Dataset excerpts
>>>
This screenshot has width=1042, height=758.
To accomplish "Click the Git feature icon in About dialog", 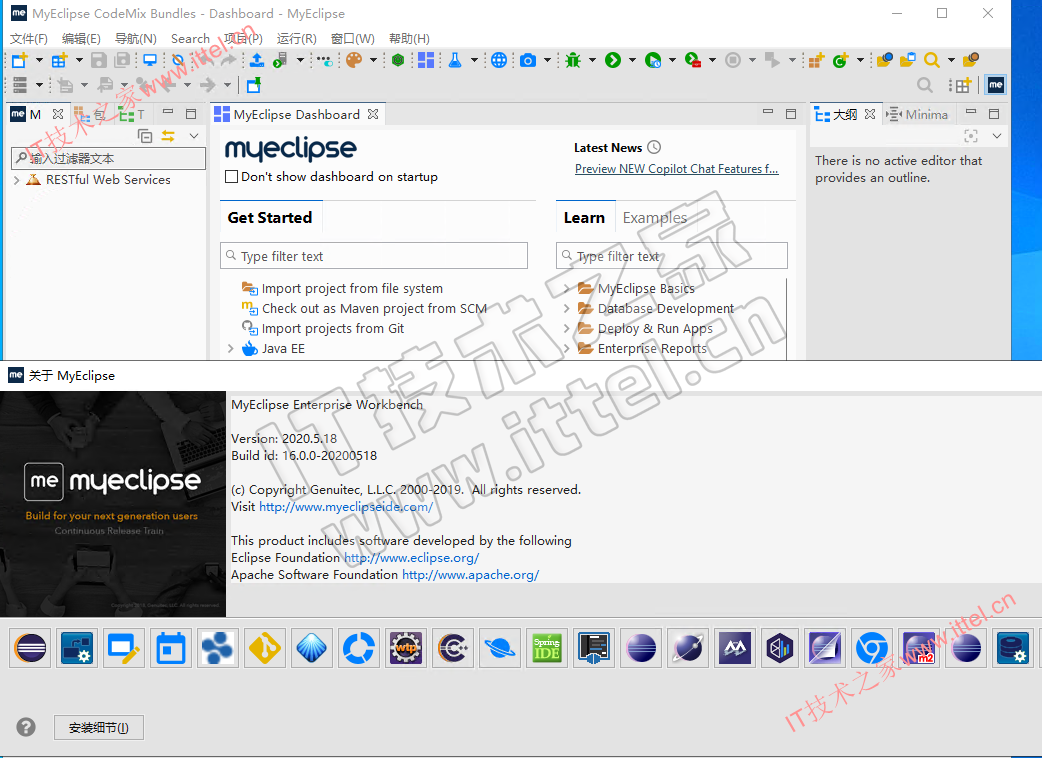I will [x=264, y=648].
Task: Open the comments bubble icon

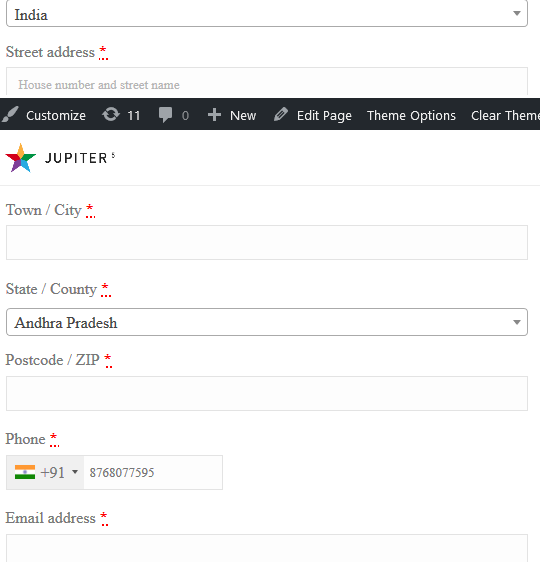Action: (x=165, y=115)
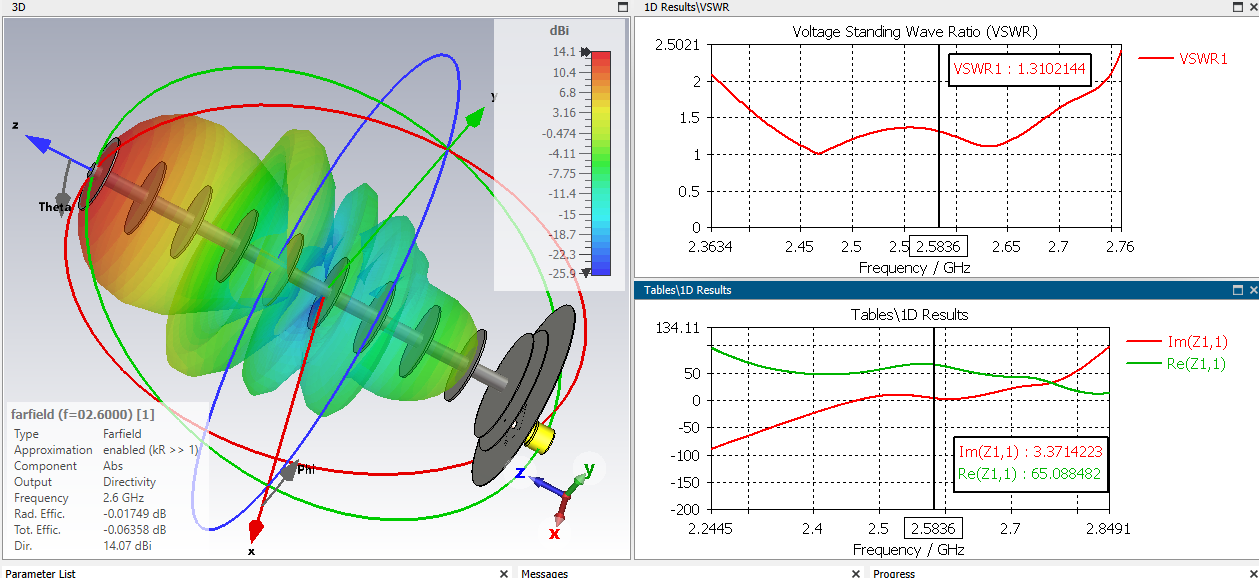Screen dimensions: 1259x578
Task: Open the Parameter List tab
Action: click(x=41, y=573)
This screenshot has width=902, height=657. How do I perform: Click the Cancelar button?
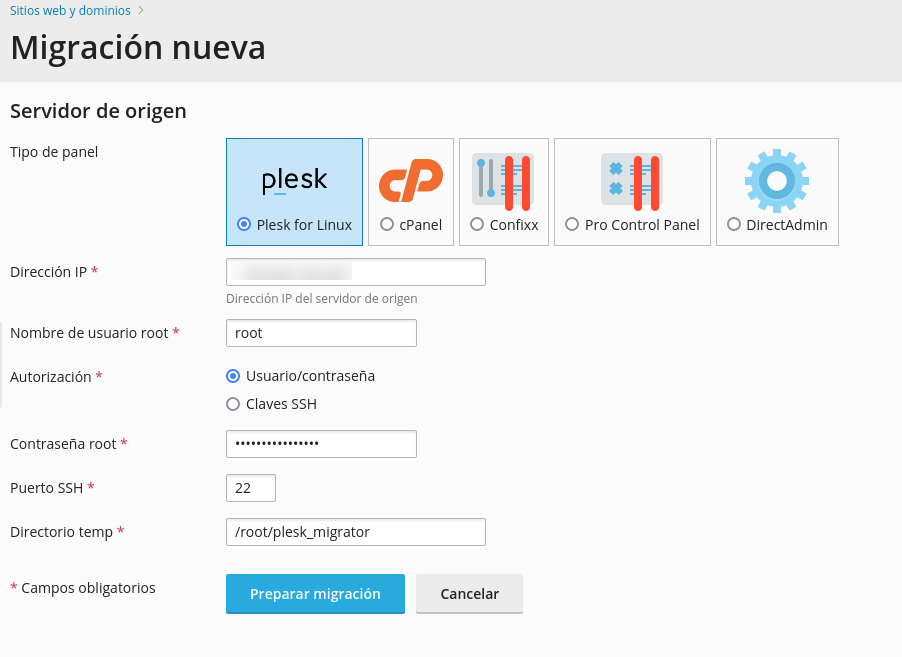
<<<
**Problem details:**
Please give again only the lines from the one containing "Task: Open the comments bubble icon" through the last line of the entries above, exactly as they stand and without pictures.

**The answer:**
Task: Open the comments bubble icon

Action: (x=165, y=115)
Screen dimensions: 1259x578
Task: Open the Parameter List tab
Action: click(x=41, y=573)
This screenshot has width=902, height=657. How do I perform: Click the Cancelar button?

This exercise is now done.